Return every line from the rows below that contains the string "screenshot", treating uppercase and lowercase as different.

begin INFORMATION GIVEN

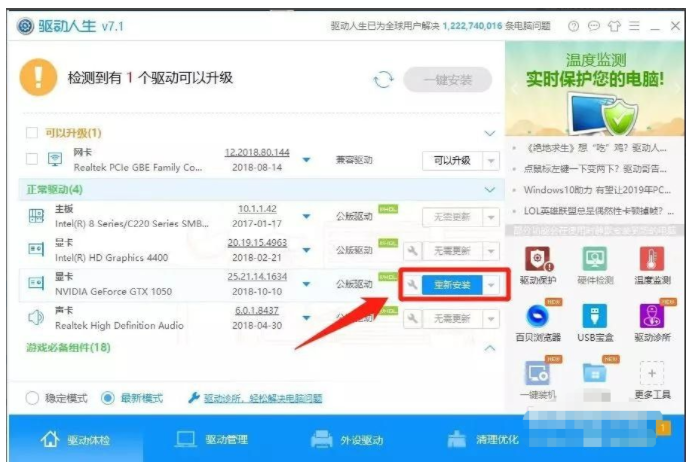Open the 驱动保护 driver protection tool

[x=539, y=262]
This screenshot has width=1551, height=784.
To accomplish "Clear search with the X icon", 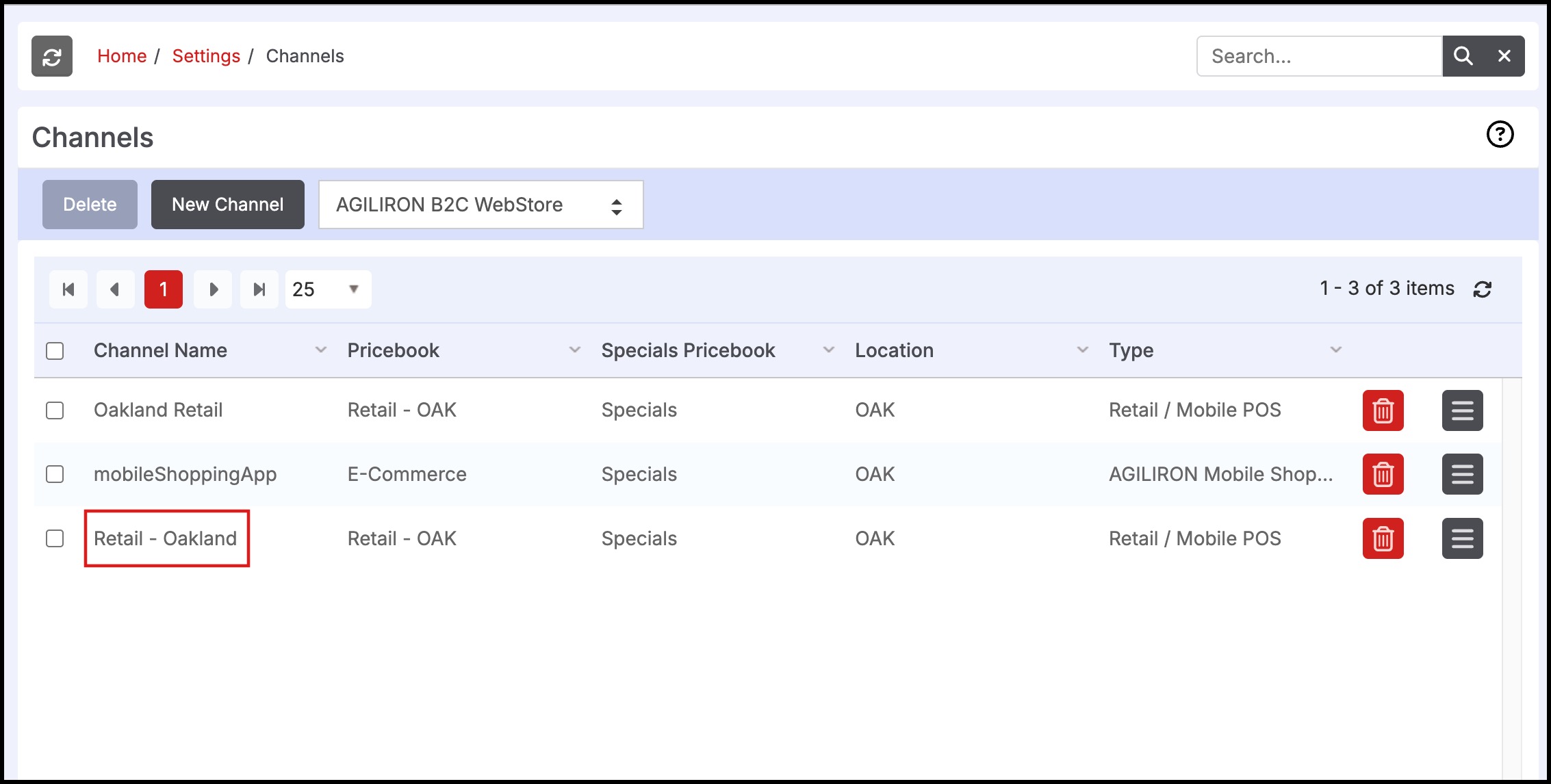I will click(x=1504, y=56).
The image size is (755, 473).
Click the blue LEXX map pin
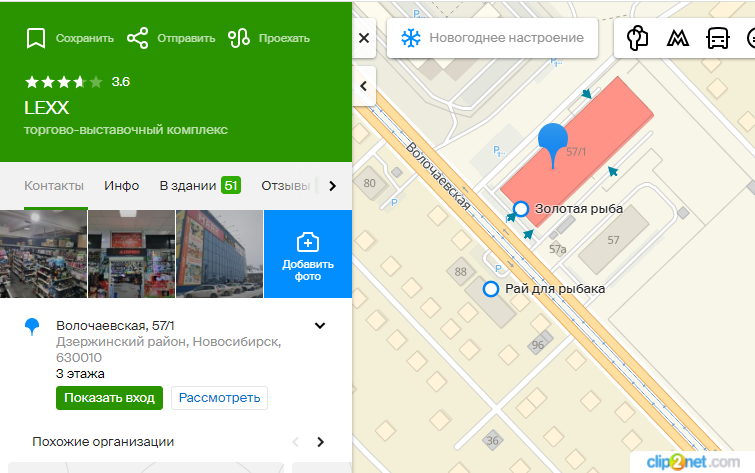(552, 144)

end INFORMATION GIVEN

SOLUTION FOR THIS TASK =
This screenshot has width=1551, height=784.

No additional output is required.